What you need to do: All lines in the data bearing the string "computer" should be identified and copied.

(Stored records)
>>

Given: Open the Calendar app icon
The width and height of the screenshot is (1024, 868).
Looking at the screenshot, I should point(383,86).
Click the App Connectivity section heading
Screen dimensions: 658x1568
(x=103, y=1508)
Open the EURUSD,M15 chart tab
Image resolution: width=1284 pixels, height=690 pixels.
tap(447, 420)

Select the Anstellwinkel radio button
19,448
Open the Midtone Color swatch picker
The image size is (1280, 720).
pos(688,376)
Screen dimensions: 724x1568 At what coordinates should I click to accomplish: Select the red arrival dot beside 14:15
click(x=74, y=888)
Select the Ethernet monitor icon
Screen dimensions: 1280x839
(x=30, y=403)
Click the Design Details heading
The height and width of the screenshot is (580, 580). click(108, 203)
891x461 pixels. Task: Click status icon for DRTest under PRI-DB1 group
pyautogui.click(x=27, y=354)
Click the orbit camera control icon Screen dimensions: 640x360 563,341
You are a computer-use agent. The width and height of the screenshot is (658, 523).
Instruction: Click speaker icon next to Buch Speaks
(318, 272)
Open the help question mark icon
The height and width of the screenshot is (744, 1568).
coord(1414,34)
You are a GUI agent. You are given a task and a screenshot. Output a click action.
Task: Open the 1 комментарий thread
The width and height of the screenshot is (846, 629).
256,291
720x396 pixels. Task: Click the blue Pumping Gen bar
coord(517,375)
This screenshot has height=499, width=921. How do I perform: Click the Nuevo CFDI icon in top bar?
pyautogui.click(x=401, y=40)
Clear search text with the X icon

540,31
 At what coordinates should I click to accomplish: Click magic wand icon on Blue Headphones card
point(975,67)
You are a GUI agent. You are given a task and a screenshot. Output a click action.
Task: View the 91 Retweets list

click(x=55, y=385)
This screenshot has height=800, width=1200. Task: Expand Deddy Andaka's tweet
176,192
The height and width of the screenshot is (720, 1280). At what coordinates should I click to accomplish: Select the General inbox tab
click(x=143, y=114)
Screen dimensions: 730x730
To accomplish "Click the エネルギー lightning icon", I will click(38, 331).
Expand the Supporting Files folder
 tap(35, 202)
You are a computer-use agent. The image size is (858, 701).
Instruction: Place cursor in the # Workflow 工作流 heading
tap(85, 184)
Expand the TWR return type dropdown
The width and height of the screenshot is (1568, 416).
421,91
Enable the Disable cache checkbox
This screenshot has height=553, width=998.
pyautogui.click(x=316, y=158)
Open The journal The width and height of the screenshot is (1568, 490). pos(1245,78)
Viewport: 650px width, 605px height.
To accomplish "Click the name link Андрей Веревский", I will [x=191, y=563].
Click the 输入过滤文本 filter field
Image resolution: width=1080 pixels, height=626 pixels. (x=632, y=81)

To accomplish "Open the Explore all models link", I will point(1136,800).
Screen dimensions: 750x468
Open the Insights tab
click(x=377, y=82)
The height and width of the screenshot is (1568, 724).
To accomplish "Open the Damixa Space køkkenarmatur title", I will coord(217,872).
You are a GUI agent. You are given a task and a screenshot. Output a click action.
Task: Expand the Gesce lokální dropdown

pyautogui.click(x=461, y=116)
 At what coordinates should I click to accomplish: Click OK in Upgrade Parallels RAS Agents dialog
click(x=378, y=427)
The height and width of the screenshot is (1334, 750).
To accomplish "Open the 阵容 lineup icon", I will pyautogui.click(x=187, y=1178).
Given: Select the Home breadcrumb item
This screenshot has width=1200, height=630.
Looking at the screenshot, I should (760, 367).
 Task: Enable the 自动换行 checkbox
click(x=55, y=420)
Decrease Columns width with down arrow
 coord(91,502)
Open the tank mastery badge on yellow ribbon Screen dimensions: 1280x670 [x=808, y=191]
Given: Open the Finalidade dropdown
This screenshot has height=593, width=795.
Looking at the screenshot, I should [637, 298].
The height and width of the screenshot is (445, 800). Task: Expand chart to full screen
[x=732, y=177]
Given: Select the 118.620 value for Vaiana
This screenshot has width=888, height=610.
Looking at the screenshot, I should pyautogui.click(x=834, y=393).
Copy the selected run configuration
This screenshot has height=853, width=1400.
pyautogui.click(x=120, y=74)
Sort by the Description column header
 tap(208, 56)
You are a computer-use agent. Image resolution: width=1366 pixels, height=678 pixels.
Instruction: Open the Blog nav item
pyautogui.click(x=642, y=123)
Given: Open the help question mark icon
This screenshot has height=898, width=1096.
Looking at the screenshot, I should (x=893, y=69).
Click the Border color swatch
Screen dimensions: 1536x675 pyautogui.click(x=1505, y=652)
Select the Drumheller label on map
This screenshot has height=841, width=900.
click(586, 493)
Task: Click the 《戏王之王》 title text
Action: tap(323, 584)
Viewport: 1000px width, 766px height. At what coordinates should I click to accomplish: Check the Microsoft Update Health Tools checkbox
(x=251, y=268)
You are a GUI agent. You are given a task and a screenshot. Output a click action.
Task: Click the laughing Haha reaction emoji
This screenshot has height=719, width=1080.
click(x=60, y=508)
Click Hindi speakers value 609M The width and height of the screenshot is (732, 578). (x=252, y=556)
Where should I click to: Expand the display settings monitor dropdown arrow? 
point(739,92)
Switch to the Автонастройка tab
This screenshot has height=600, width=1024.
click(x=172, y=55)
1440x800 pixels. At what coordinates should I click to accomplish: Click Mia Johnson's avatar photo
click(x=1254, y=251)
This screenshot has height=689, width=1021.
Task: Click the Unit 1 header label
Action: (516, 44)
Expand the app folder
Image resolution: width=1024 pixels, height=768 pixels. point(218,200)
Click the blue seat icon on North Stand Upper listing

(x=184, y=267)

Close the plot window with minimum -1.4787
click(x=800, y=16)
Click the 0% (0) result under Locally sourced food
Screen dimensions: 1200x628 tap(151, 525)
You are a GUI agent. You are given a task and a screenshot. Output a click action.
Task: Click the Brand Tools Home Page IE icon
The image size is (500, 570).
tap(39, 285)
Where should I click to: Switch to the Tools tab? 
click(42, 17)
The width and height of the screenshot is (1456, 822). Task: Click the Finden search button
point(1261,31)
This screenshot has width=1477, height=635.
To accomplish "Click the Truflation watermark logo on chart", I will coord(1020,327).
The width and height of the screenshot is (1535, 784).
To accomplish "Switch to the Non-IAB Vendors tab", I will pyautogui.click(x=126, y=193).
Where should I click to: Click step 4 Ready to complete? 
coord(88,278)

<<

Result:
You are a computer-use agent. The width and height of the screenshot is (658, 523).
You are a computer-use agent. The image size is (858, 701).
You are a computer-use agent. Image resolution: width=1366 pixels, height=678 pixels.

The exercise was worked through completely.